Digital aids convert sound waves into numerical codes, similar to the binary code of a computer, before amplifying them. Because the code also includes information about a sound’s pitch or loudness, the aid can be specially programmed to amplify some frequencies more than others. Digital circuitry gives an audiologist more flexibility in adjusting the aid to a user’s needs and to certain listening environments. These aids also can be programmed to focus on sounds coming from a specific direction. Digital circuitry can be used in all types of hearing aids.

If you think you might have hearing loss and could benefit from a hearing aid, visit your physician, who may refer you to an otolaryngologist or audiologist. An otolaryngologist is a physician who specializes in ear, nose, and throat disorders and will investigate the cause of the hearing loss. An audiologist is a hearing health professional who identifies and measures hearing loss and will perform a hearing test to assess the type and degree of loss.

Adjusting programs and volume on your hearing aid is optional. Hearing aids take time and patience to use successfully. Wearing your aids regularly will help you adjust to them.

Become familiar with your hearing aid’s features. With your audiologist present, practice putting in and taking out the aid, cleaning it, identifying right and left aids, and replacing the batteries. Ask how to test it in listening environments where you have problems with hearing. Learn to adjust the aid’s volume and to program it for sounds that are too loud or too soft. Work with your audiologist until you are comfortable and satisfied.
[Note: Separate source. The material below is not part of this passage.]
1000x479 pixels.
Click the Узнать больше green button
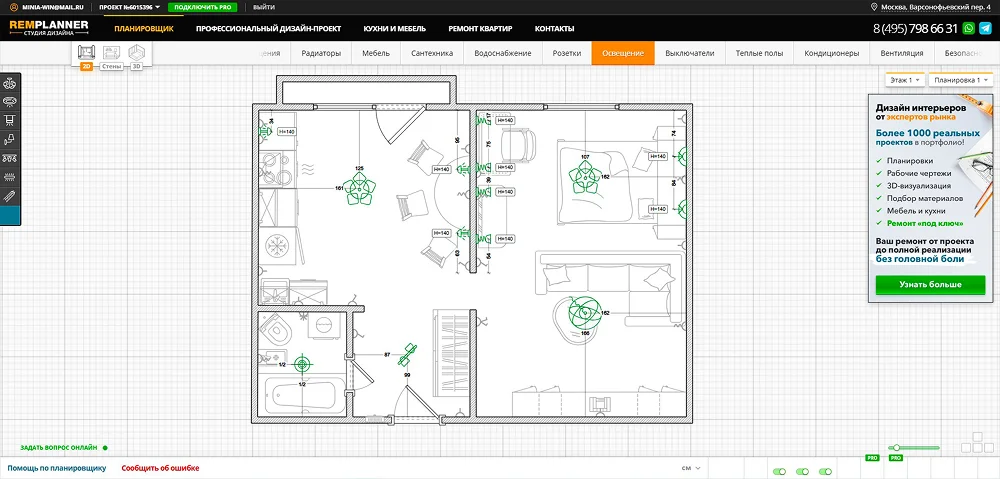[x=929, y=285]
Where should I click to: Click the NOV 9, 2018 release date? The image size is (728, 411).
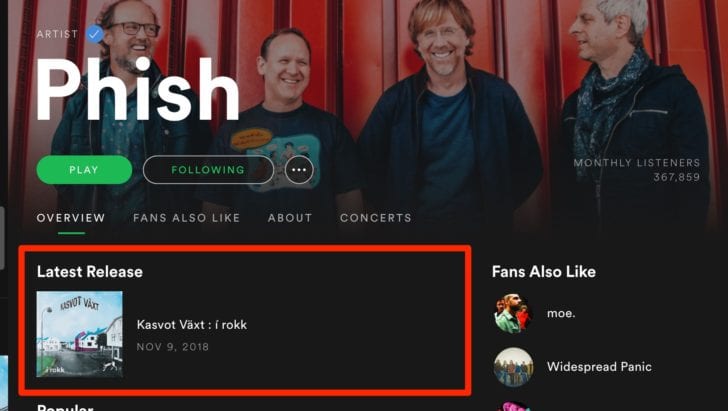(173, 347)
Proper maintenance and care will extend the life of your hearing aid. Make it a habit to:

  • Keep hearing aids away from heat and moisture.
  • Clean hearing aids as instructed. Earwax and ear drainage can damage a hearing aid.
  • Avoid using hairspray or other hair care products while wearing hearing aids.
  • Turn off hearing aids when they are not in use.
  • Replace dead batteries immediately.
  • Keep replacement batteries and small aids away from children and pets.
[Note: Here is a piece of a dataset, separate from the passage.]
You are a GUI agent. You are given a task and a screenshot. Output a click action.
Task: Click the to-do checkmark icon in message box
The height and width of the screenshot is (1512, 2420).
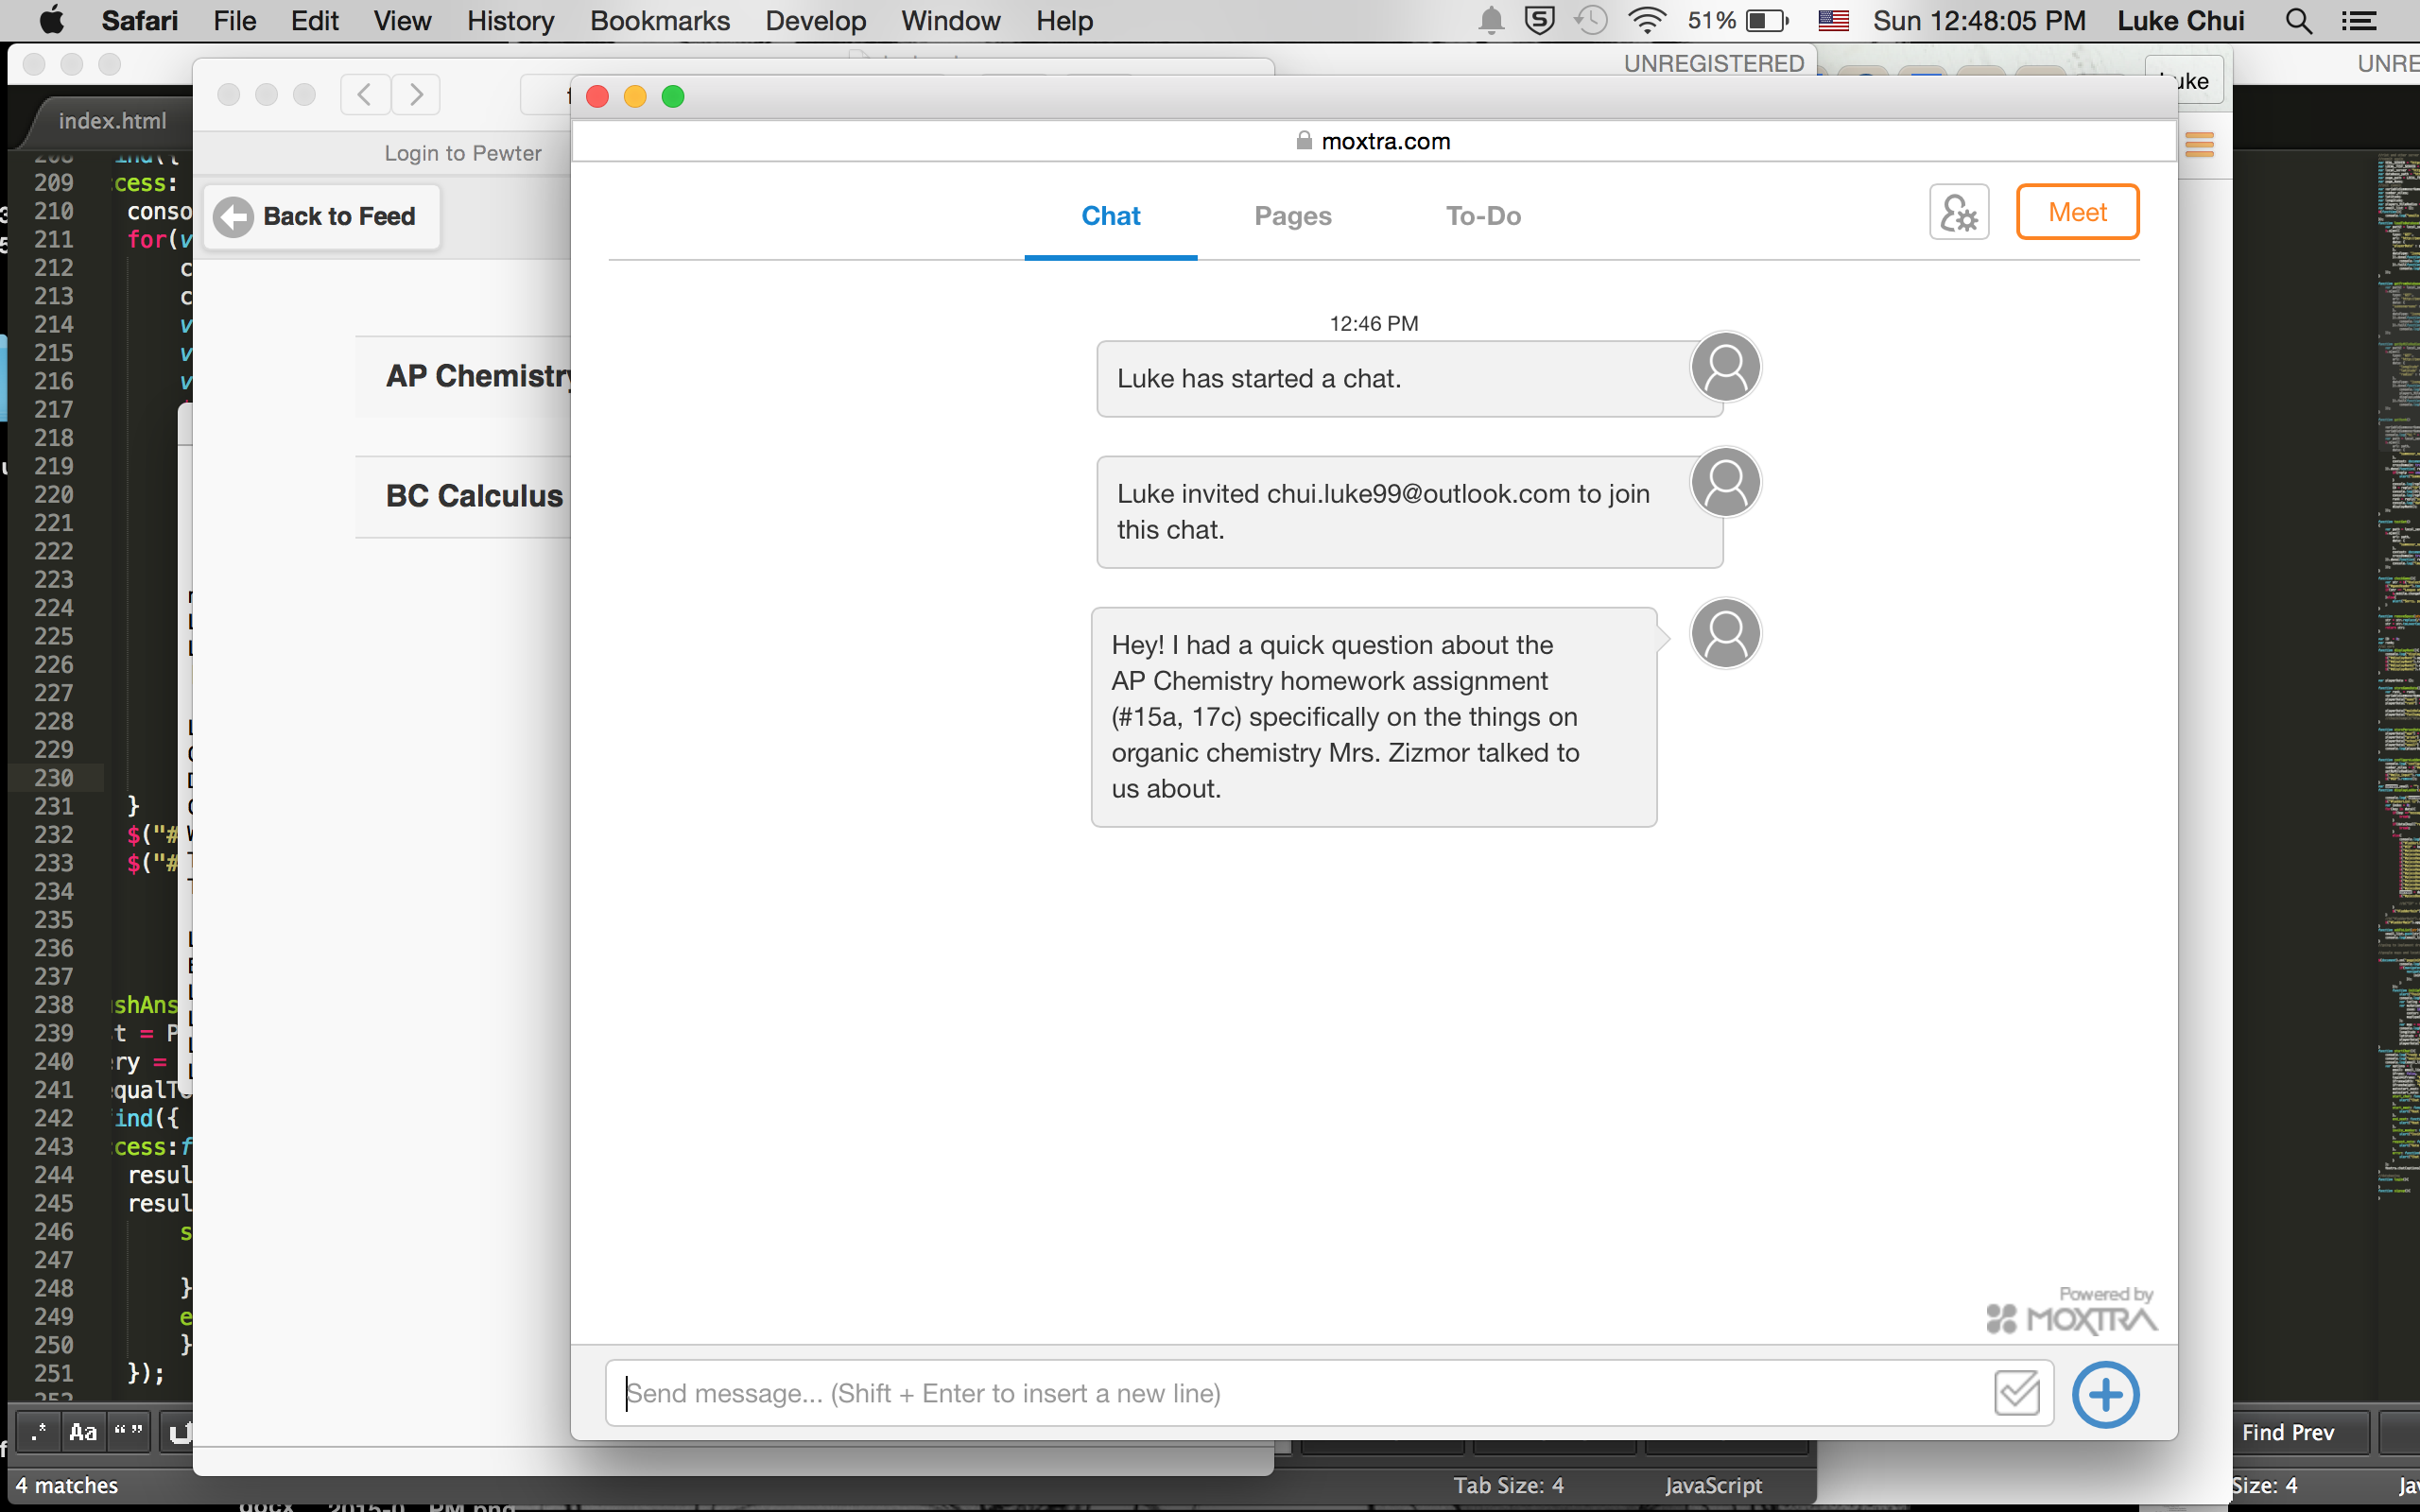(2016, 1393)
Hearing aids are generally covered by medical aids in South Africa, although benefits differ depending on the benefit level you are prescribed to. The initial hearing test is usually covered by most medical aids with “day-to-day” benefits. Hearing aids are often covered from a separate “appliances” fund, whilst others use the benefit from the savings fund. It is best to contact your audiologist to explain the procedure with your medical aid.